More than anything specific we talked about, the conversation was fascinating because it helped me understand why Argentina is a third world country, and how that makes it different from the US. It's easy to forget while I'm eating a a veggie tort with squash in a four-bedroom apartment that has wireless internet and three cable TVs that I'm not only not in the US, but that I'm technically not in the developed world. What exactly does developed mean if not home to a comfortable middle class and able to provide its citizens with basic amenities like education and (ahem) health care? Argentina has all that. Of course, it also has people living in abject poverty in shantytowns, but that tends to be pretty insulated from city life.

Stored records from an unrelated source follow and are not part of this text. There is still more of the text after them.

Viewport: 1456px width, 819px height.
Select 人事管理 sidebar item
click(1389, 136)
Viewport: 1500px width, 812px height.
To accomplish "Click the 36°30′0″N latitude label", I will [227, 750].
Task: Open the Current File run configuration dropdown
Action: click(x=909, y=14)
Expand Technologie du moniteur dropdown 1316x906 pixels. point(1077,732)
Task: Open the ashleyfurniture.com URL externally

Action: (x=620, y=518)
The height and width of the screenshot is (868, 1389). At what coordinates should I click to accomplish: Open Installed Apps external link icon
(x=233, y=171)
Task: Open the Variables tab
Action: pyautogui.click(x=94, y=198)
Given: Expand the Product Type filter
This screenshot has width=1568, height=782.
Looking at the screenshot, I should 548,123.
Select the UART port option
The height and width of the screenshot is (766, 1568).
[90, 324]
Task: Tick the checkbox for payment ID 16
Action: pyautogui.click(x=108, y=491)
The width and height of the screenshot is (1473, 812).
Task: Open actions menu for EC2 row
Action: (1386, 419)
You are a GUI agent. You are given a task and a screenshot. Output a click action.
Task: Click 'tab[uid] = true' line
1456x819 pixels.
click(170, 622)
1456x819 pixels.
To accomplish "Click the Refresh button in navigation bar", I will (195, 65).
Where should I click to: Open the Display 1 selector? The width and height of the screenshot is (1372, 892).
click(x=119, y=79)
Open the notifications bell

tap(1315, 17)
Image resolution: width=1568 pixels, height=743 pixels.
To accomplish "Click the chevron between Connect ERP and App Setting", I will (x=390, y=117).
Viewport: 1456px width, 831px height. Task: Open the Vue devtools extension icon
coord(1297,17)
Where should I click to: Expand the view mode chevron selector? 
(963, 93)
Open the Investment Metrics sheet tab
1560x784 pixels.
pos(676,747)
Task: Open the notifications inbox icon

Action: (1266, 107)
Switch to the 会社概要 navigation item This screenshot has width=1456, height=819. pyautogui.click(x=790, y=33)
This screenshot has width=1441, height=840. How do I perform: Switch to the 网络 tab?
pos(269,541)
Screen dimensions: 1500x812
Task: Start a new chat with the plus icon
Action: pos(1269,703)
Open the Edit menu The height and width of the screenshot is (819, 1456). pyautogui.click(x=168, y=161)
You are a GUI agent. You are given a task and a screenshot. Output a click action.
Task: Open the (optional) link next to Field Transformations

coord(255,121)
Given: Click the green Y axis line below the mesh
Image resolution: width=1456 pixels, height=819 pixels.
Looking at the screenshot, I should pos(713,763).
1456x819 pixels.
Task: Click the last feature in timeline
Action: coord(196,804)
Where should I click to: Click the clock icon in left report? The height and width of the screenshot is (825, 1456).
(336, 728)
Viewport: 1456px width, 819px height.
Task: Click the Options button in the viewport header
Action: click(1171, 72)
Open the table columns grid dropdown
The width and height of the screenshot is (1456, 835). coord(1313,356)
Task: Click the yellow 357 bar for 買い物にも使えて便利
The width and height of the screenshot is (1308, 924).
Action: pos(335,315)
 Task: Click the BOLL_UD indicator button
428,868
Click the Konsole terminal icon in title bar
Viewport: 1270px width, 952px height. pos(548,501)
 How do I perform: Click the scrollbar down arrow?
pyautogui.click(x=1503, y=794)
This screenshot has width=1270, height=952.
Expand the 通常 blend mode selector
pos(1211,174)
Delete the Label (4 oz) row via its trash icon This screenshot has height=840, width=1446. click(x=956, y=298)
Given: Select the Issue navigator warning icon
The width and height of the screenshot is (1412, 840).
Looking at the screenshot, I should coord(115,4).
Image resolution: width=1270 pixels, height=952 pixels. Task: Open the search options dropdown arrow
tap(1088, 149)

And yet certain things Mónica says remind me that not everything is as clean and functional as it seems, even in the city of Buenos Aires. As an American, I tend to take things at face value. If airplane is supposed to take off at 3:45, it will take off at 3:45. If the president says the economy is improving, the economy is improving. The money in my bank account will be there until I spend it.
Argentines, on the other hand, approach life with the assumption that the bus will break down, that the government is lying, and that the money they have in the bank could be gone when they wake up tomorrow. This pessimism — or realism, depending on how you look at it — is the real difference between Argentina and the US. Because the fact is that the buses here are old, the government's figures understate inflation by some 20%, and once every ten years or so, there's an economic crisis, a rush on the banks, and the money that had been safe in an account the day before just no longer exists.
Life here has a sense of precariousness that doesn't exist in the US. People expect to be inconvenienced, delayed, lied to and cheated, and it comes out in the details. For example, when I took a bus to Uruguay, it was delayed for three hours. The only reason I knew it was delayed was because it wasn't at the station, and I wasn't even sure of that because the bus company didn't know yet where the bus would stop — only the general area. They also didn't know how delayed the bus was, or when it would come, or whether it would come at all, and were both mystified and annoyed when I went to ask. How should they know?
Somehow, Argentines don't end up bitter from all this uncertainty, just resigned. But it makes me realize (and I know this is totally cliché) how lucky we have it.